As for the skinny repeal that eliminates the individual mandate, the CBO says doing so would increase estimates of uninsured Americans from 28 million to 43 million by 2026. That proposal alone would account for 15 million fewer Americans having health insurance.
At no point has the CBO score been enough to kill the bill wholesale. These estimates have influenced the debate, but only as an impediment. The Republicans push back against them. The President and his surrogates downplay the CBO’s clout. They say it’s fake news.
While we’re talking about significant digits, consider that the 50 Senators who voted against today’s motion to proceed represent 36 million more citizens than the 50 Senators who voted for it. Also consider that every American pays for congressional health care plans with their taxes.
(I want to shoehorn this in here, too: medical crowdfunding is booming right now as people turn to sites like GoFundMe to raise money for their medical expenses. A study from November of last year showed that almost half of the money raised on GoFundMe in a given period went to medical campaigns.
But of those campaigns, only 1 in 10 reached their goal. The only ones this trend is good for are the crowdfunding sites.)
The last numbers I want to share are the phone numbers of our Senators in North Carolina.
Richard Burr
(202) 224-3154 (D.C.)
(800) 685-8916 (Winston-Salem)
Thom Tillis
(202) 224-6342 (D.C.)
(919) 856-4630 (Raleigh)
Senators Burr and Tillis both released statements today applauding the passage of the motion to proceed, saying that this will open up an “unlimited amendment process” for Senators on both sides of the aisle to have their say in the debate.

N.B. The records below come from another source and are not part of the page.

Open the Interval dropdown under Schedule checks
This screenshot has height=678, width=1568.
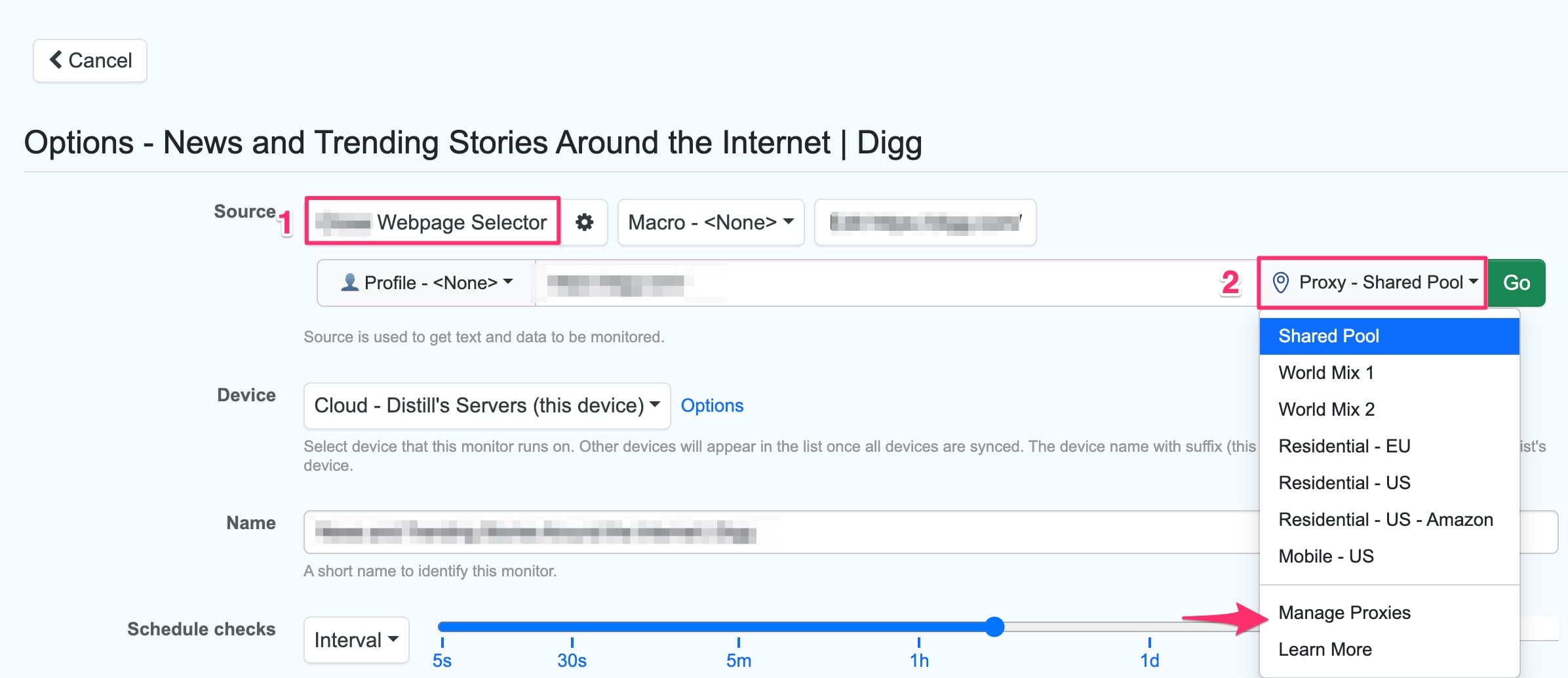pyautogui.click(x=355, y=639)
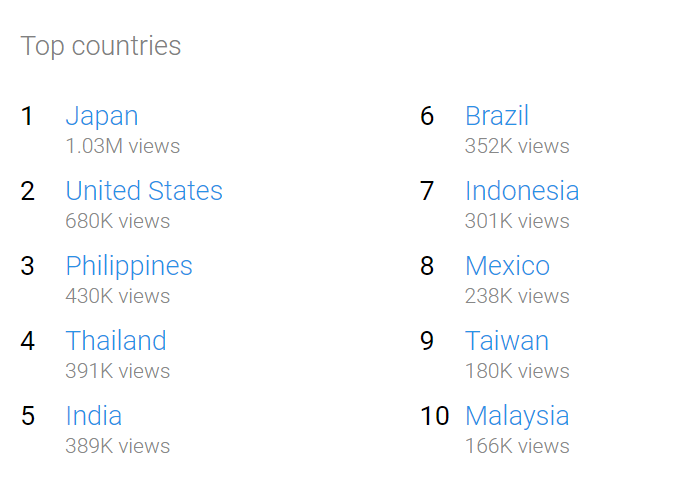Click the 680K views text under United States
Screen dimensions: 679x483
117,221
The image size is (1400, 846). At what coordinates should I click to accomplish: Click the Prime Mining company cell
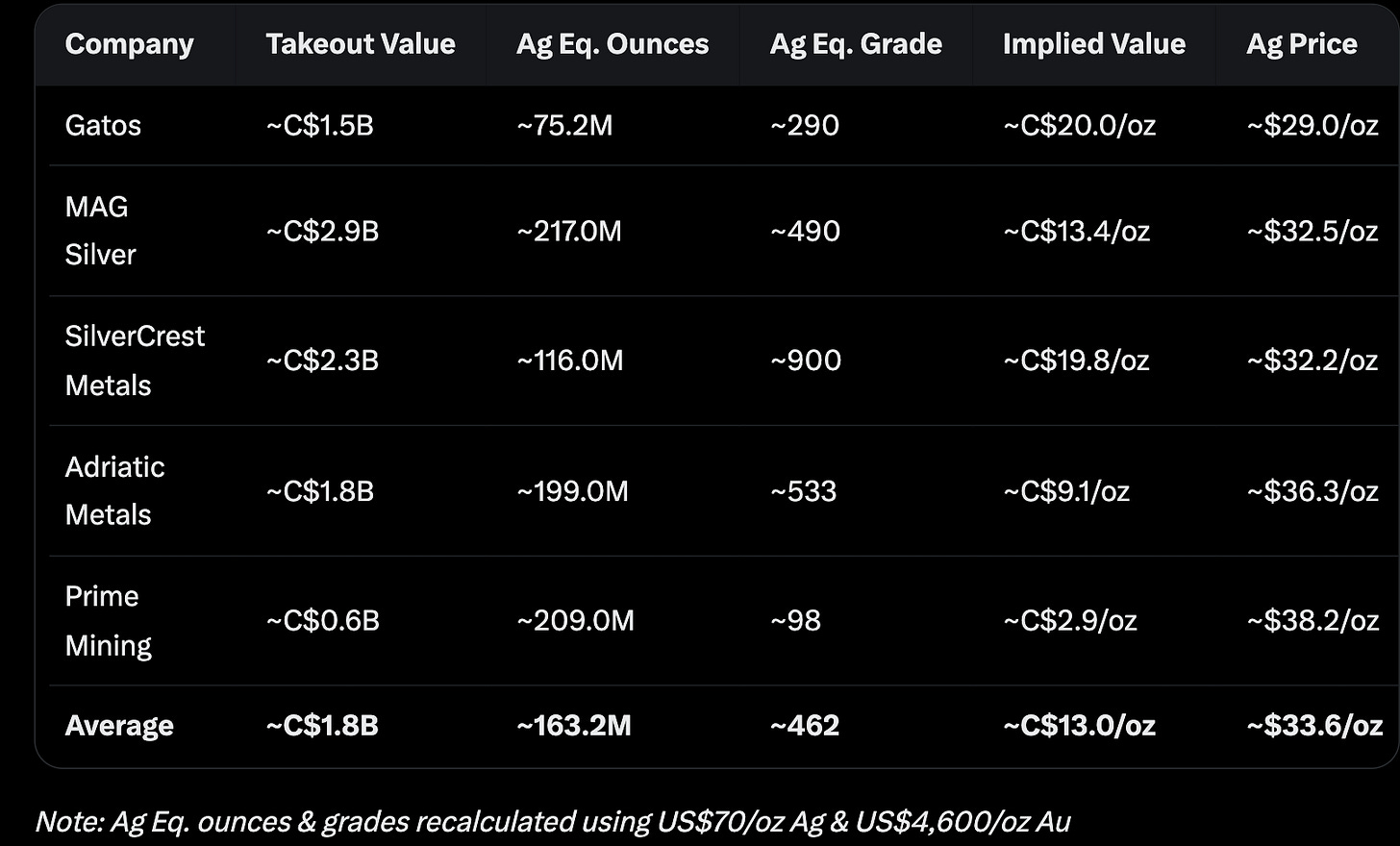[108, 620]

As far as actual procedure goes, the Senate is now required to have 20 hours of debate, after which they will vote on amendments and substitutes (alternative bills like the ORRA and the skinny repeal).
Again, it’s not yet clear which bill the Senate is actually planning to amend yet, but each of the three options (that we know of) would leave tens of millions of people without health insurance.
And that’s what it comes down to.
Burr and Tillis will vote yes on whatever the final version of the bill ends up being. They do not veer off course. They do not make the list of Senators that is frantically circulated whenever something momentous is about to happen. They do not feel endangered by the outcome of this vote or any other vote like it.
They see the numbers. They see the estimates. But they do not see the people who will endure hardship or worse.
Everyone can see when it’s someone they love, or someone they know. You know a grandparent who has been in the hospital recently. You know a friend’s mom who needed a transplant. You know a child born with some sort of condition or disability.
But not everyone sees beyond their circles. You might not see a family who still can’t afford health insurance because their state didn’t choose to expand the Medicaid coverage offered by the ACA. You might not see the people who resort to crowdfunding for lifesaving procedures. You might not see your neighbor living above you with multiple sclerosis.
But you should.
Everytime I see those numbers, I think of my neighbor and the millions of people like him. And when I call and write to our representatives, I will ask that they see them, too.